AUSGANGSTEXT ::
Kulinarische Höhepunkte

Während einer Kroatienreise machte ich Bekanntschaft mit einem neuseeländischen Koch, dessen Frau und Kind. Das Kind aß nur wenn die Eltern Tiergeräusche machten.
Das erschien mir seltsam.
Dann lernte ich eine Freundin meines Mannes kennen, deren Tochter entweder gefrorene Erbsen oder korsische Kräuteroliven aus einem speziellen Laden in Steglitz aß.
Ich hielt das für einen Erziehungsfehler.
Heute weiß ich, irgendein evolutionärer Sinn muss dahinter stecken. Kind 2.0 isst als sei es  ein Hollywoodstar auf Diät. Gekochtes Eiweiß, ungesüßten Jogurt und bis zu drei Rosinen am Tag. Am Wochenende isst es allerdings Frikadellen. Frikadellen in Hackfleischsoße.
Kind 3.0 ernährt sich von Physalis und kernlosen Bio-Trauben. Beides deutlich über acht Euro das Kilo. Es isst drei Kilo am Tag. Von beidem. Man kann leicht rechnen, dass der Staat uns ungefähr das dreifache Elterngeld zahlen müsste, denn sowohl Physalis als auch Trauben haben eine abführende Wirkung, was den Windelverbrauch gegenüber dem bundesdeutschen Durchschnitt verdoppelt.
Das Kochen habe ich aufgegeben. Schließlich kann ich mich ausreichend von dem was meinen Kindern aus dem Mund fällt ernähren und Kind 1.0 isst einfach alles was die Brotbüchsen der anderen Schulkinder hergeben.

Kindererziehung 2.0

Kinder sind ganz bezaubernd. Hätte ich das schon mit zwanzig entdeckt, so hätte ich jetzt mindestens acht und wir bestritten unseren Lebensunterhalt aus den Gagen der Reportagen, die RTL II und Kabel 1 über uns sendeten.
Kinder sind wirklich ganz, ganz toll. Sie sagen oft sehr kluge Sachen.
Nicht so toll ist allerdings, wenn Kinder nicht hören wollen. Als Anwärter für die strengsten Eltern der Welt, verlangen wir beispielsweise, dass einmal am Tag Tisch gedeckt wird. Die Kinder machen das nie unaufgefordert und schauen jedes Mal wenn man sie freundlich darum bittet, als fragte man, ob sie netterweise zwanzig lebendige Kröten verschlingen könnten.

DATENSÄTZE ::
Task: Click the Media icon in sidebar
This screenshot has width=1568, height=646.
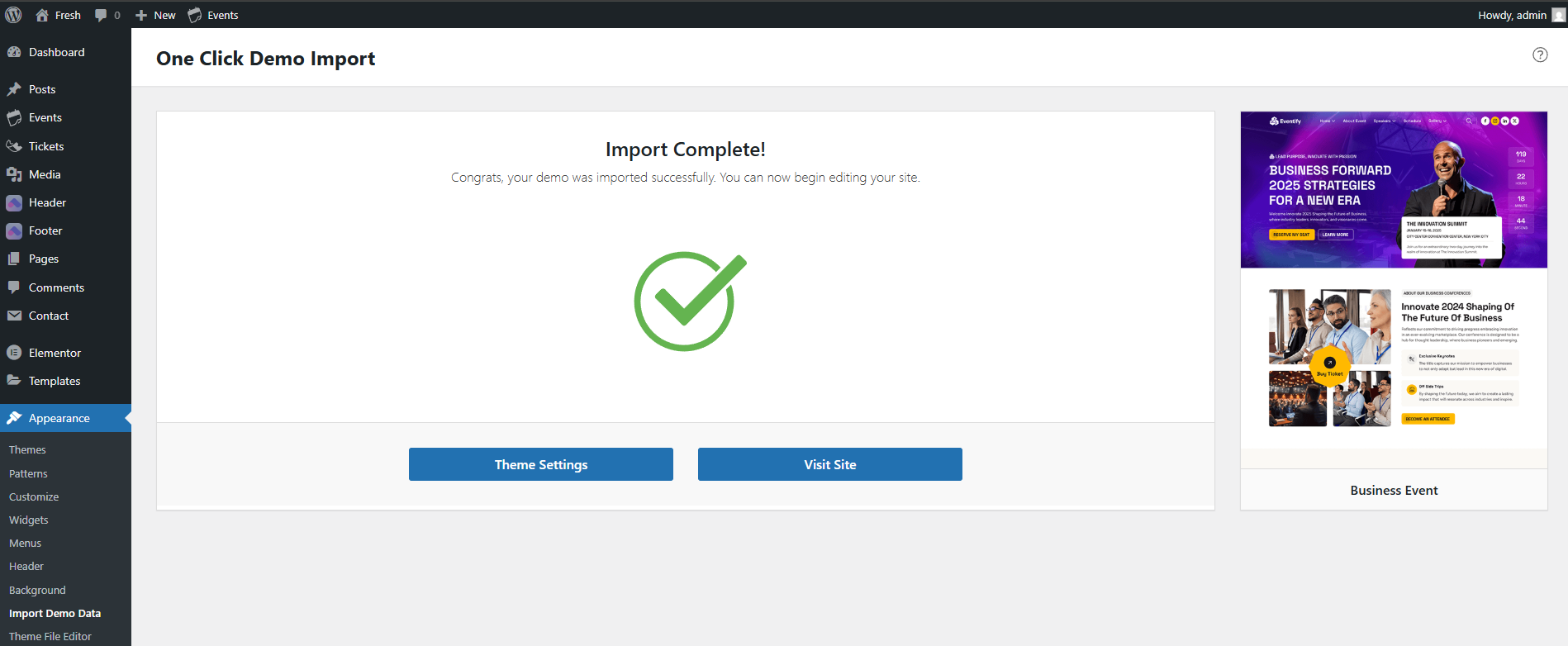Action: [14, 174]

...

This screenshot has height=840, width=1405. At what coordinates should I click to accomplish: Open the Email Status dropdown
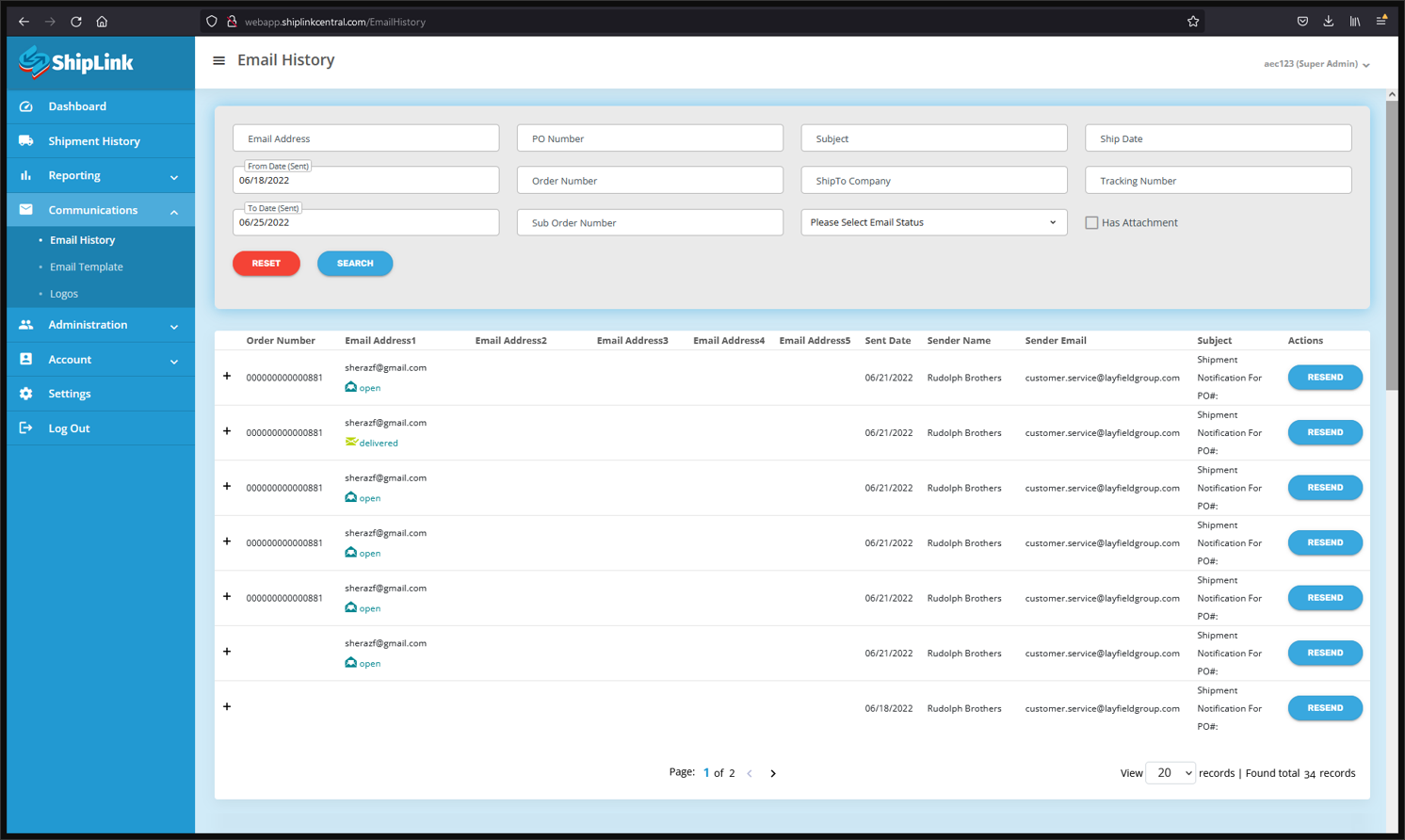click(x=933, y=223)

AUFGABEN ::
1. Erläutern Sie in ein bis drei Sätzen, weshalb der Staat laut dem Ausgangstext über den Familienalltag mit Kindern ungefähr das dreifache Elterngeld zahlen müsste.
2. Schreiben Sie die Fortsetzung des Ausgangstexts über den Familienalltag mit Kindern im Anschluss an dessen letzten Satz.

LÖSUNGEN ::
1. Kind 3.0 isst täglich drei Kilo Physalis und drei Kilo kernlose Bio-Trauben, die beide deutlich über acht Euro das Kilo kosten. Außerdem wirken beide Früchte abführend. Dadurch verdoppelt sich der Windelverbrauch gegenüber dem bundesdeutschen Durchschnitt.

2.
Jedenfalls bis 2009. Da hat mein Mann mir zum Hochzeitstag einen Nabaztag geschenkt. Irgendwann haben wir durch Zufall herausgefunden, dass die Kinder alles machen, was der Nabaztag sagt. Mit alles meine ich wirklich ALLES. Sagt der Nabaztag, sie sollen auf einem Bein stehen, sie tun es. Sagt er, sie sollen sich auf dem Wohnzimmerboden wälzen, sie tun es. Viel erstaunlicher aber: Wenn der Nabaztag sagt: „Deckt den Tisch!“ Sie tun es!
Fröhlich, flott und ohne murren. Dann kehren sie zurück und fragen: „Und jetzt?“
„Schmiert Euren Eltern Brote.“
„Macht Latte Macchiato.“
„Massiert Mami die Füße.“
So haben wir auf dem Sofa sitzend, mit dem Laptop am Schoß unsere gesamte Lebens-To-Do-Liste abgearbeitet. Alle Daten-CDs sind z.B. ordentlich beschriftet und alphabetisch sortiert. Die Ritzen im Parkett mit der Zahnbürste gereinigt und die Steckdosen ausgesaugt.
Es ist ein Wunder.

Ode an meine kinderlosen Freundinnen

Wenn mich eine kinderlose Freundin das 200. Mal hintereinander anruft, obwohl ich hoch und heilig versprochen habe, mich mal zu melden „wenn es ruhiger ist“, verspüre ich tiefe Dankbarkeit. Meistens meine ich die Dinge, die ich schreibe, ironisch. An dieser Stelle muss deutlich gesagt sein: Diesmal nicht. Ich bin meinen lieben, kinderlosen Freundinnen wirklich, wirklich dankbar, dass sie mich nicht vergessen und sich regelmäßig melden, mich zuhause besuchen kommen oder mit mir ins Kino gehen, obwohl ich sieben Mal kurzfristig absage und meistens während des Films einschlafe.

Ich weiß nicht, ob ich das könnte. Einer seltsam mutierenden Freundin Freundin bleiben.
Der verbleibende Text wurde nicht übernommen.